Guoji Yanke Zazhi (May 2022)

Inferior oblique belly transposition in the treatment of mild inferior oblique overaction with small angle vertical strabismus

  • Chang-Mei Guo,
  • Lu Zhang,
  • Na-Min Li,
  • Dong-Jie Sun,
  • Meng Fu,
  • Gui-Ou Zhang,
  • Guo-Rui Dou

DOI
https://doi.org/10.3980/j.issn.1672-5123.2022.5.29
Journal volume & issue
Vol. 22, no. 5
pp. 839 – 843

Abstract

Read online

AIM:To observe the effect of inferior oblique belly transposition(IOBT)in unilateral mild inferior oblique overaction with small angle vertical stabismus.METHODS: The data of patients who underwent IOBT in our hospital from September 2019 to August 2021 were analyzed retrospectively. Inclusion criteria targeted patients with mild inferior oblique overaction(2+ and below)and small angle incomitant vertical strabismus(4-9PD). The horizontal deviation and vertical deviation in both primary and lateral gazes were measured, and the degree of inferior oblique overaction and fovea-disc angle(FDA)were also evaluated preoperatively and postoperatively.RESULTS: A total of 16 cases(16 eyes)were included, aged 4-39 years. One case was 5a postoperative congenital esotropia with secondary unilateral inferior oblique overaction by mild superior oblique palsy, whereas 15 patients had monocular primary inferior oblique overaction with horizontal strabismus. The follow-up was 3-6mo. The mean improvement of inferior oblique overaction was 2.00(1.25, 2.00)grade from +2.00(2.00, 2.00)preoperatively to 0.00(0.00, 0.00)postoperatively, the difference was statistically significant(Z=-3.70, P<0.001). The horizontal strabismus decreased from 69.13±25.86PD preoperatively to 2.75±2.59PD postoperatively(t= 9.929, P<0.001). The vertical strabismus in the primary position decreased from preoperative 7.44±1.32PD to 1.00±1.21PD postoperatively(t=22.335, P<0.001), mean corrected hypertropia 6.44±1.15PD, and vertical strabismus in lateral gazes decreased from preoperative 12.44±2.73PD to 3.00±2.13PD postoperatively, mean corrected hypertropia 9.44±2.73PD, these differences were statistically significant(t=13.819, P<0.001).

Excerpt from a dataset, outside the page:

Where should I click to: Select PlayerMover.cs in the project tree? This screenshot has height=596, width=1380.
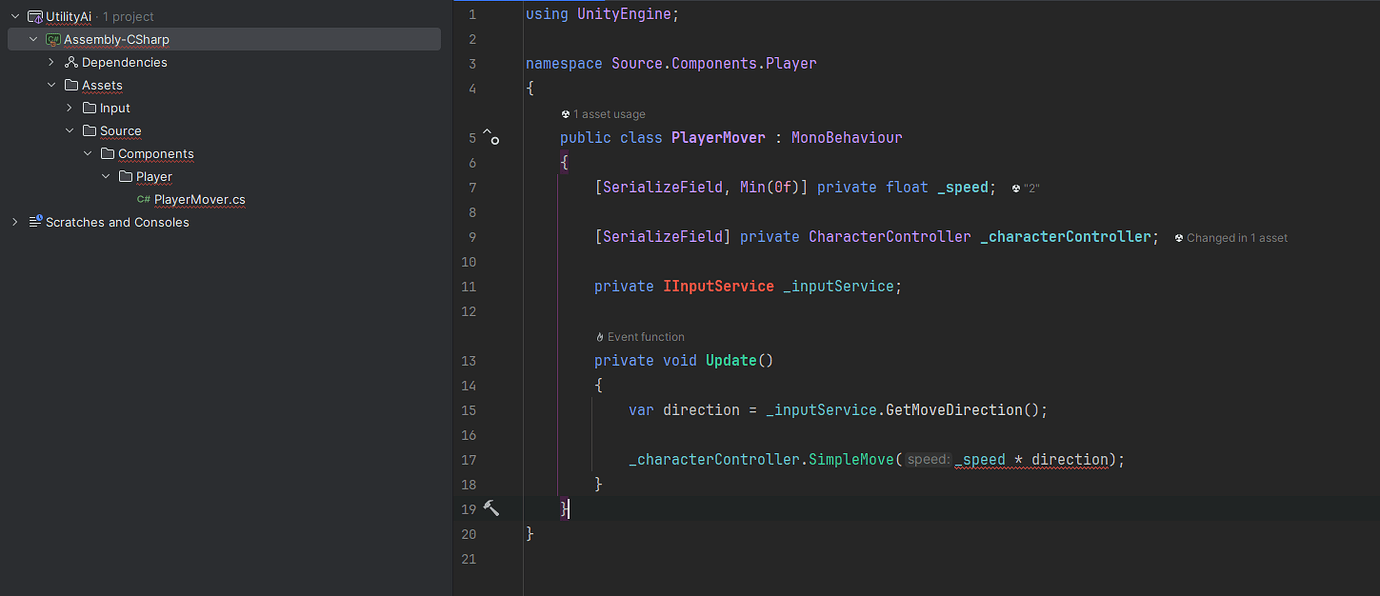click(x=200, y=199)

The FDA decreased from -8.85°±6.53° preoperatively to -6.49°±7.01° postoperatively, the difference was statistically significant(t=-2.384, P<0.001), with a mean reduction of 2.36°. No postoperative complications such as postoperative overcorrection or inferior oblique underaction were observed.CONCLUSION:IOBT is safe and effective in correcting unilateral mild inferior oblique overaction with small angle vertical strabismus.